The real cliché is the subtitle of this article. As a resident of this city for just seven years and someone who was not a big jazz fan before that, I say that the three people interviewed in this excellent Robert Bush piece are examples of just the opposite.

My son took up the drums at an early age. In middle school he began playing with the jazz band and accompanying the jazz choir. When we moved here he entered his freshman year of high school and started taking lessons with Mike Holguin and Duncan Moore. A cynic would say that, well, these guys were paid to be welcoming and friendly. If so, then we got a huge return on the investment. They changed my son’s life.

Then my son heard about a jazz jam that was being held at El Camino in Little Italy on Wednesday nights. We made the trek and he overcame his fears to speak to the band about sitting in with them. He was called up a short time later. The band members - Rob Thorsen, Irving Flores and Gilbert Castellanos - asked what song he wanted to play. I don’t remember what he called. It was probably awkward, dragging, rushing, simplistic - I don’t remember. What I do remember was the band and the audience congratulating him afterwards, telling him to keep it up, and helping to fulfill a young man’s dreams.

El Camino. Seven Grand. Panama 66. Bourré. The Rook. 98 Bottles. The same kind of welcoming atmosphere exists at these and many other places around this city.
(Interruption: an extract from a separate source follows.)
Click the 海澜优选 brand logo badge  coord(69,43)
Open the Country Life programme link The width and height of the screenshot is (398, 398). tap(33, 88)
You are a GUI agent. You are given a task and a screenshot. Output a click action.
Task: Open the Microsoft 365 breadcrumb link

I could tell many stories like this about so many more musicians and “jazz followers”. How they welcomed my son to San Diego and the jazz community. How they welcomed me, a rock and singer-songwriter fan and nonmusician, into that community. How the support for youngsters, the admiration for oldsters, and the welcoming of strangers makes a strong case for that community being just the opposite of “snobs”.

So along comes an awesome article with an unfortunate clickbait subtitle (not Bush's fault, right?) that is disconnected with reality.
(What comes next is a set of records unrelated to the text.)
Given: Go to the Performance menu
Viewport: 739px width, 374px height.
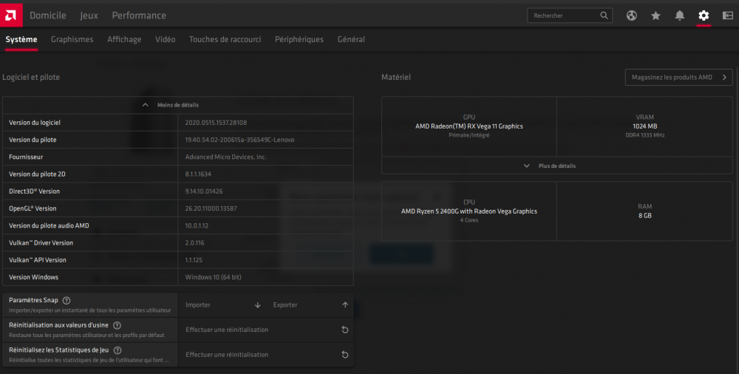Looking at the screenshot, I should tap(139, 16).
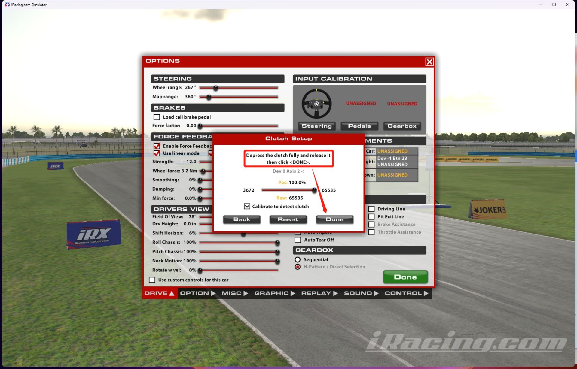Screen dimensions: 577x369
Task: Select Sequential gearbox radio button
Action: pyautogui.click(x=298, y=259)
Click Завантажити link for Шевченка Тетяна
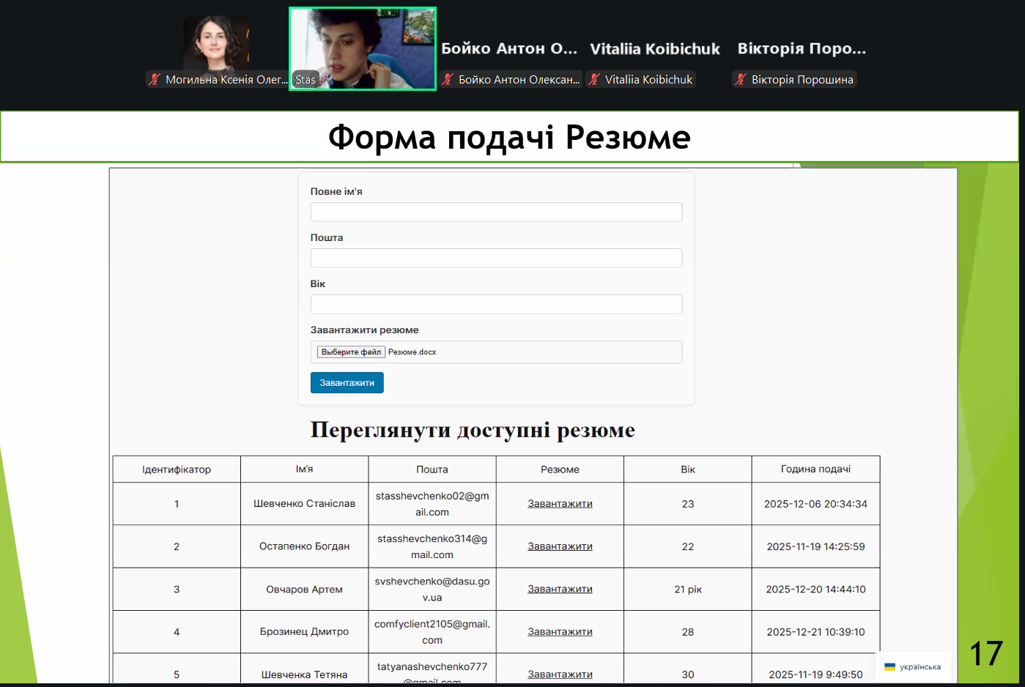 (560, 674)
Reality: Bonnie Wright says, “… I want to bring music to San Diego that we wouldn’t hear otherwise, so now I only present musicians from out of town or out of the country. My mission is to avoid mainstream music. I mean, I even like a lot of it, but that stuff is already known. I want to help make the lesser known familiar”. Not follow the trends. Not do what is popular. Not hoard it for herself. Make it known. Make it accessible. Snob? Hardly.

Reality: Dan Atkinson says of the Jazz Camp at UCSD: ““People have told me that the program changed their life … that’s a good feeling.” I know what he speaks of firsthand. My son attended the Jazz Camp and was able to study with people like Charles McPherson, Holly Hofmann, Willie Jones III, Mark Dresser, and so many others. His first jazz camp came shortly after I lost my job. We couldn’t afford it. Dan Atkinson made it happen anyway.
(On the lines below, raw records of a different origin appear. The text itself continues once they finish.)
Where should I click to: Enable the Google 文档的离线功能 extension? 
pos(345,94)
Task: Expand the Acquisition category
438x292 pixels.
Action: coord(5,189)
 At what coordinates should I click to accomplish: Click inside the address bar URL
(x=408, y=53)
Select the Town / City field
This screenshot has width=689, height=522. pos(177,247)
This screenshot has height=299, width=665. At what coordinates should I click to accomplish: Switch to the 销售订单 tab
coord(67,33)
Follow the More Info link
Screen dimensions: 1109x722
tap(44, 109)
And Gilbert Castellanos? Trumpet master, bandleader, arranger, the face of San Diego jazz, teacher, example, and so many other words describe Gilbert. One thing that we are all lucky to call him is “friend”. And I don’t mean “Facebook friend.”

My son will be embarrassed about this missive. Those eyerolls you are sensing? Him. He is now twenty-one and well into his career as a jazz drummer and doesn’t need Dad telling stories about him. But this is my story. If you welcome my kids, you welcome me. Thank you, San Diego Jazz, for welcoming me. And thank you for politely looking the other way when my foot-tapping drifts back to the one and the three.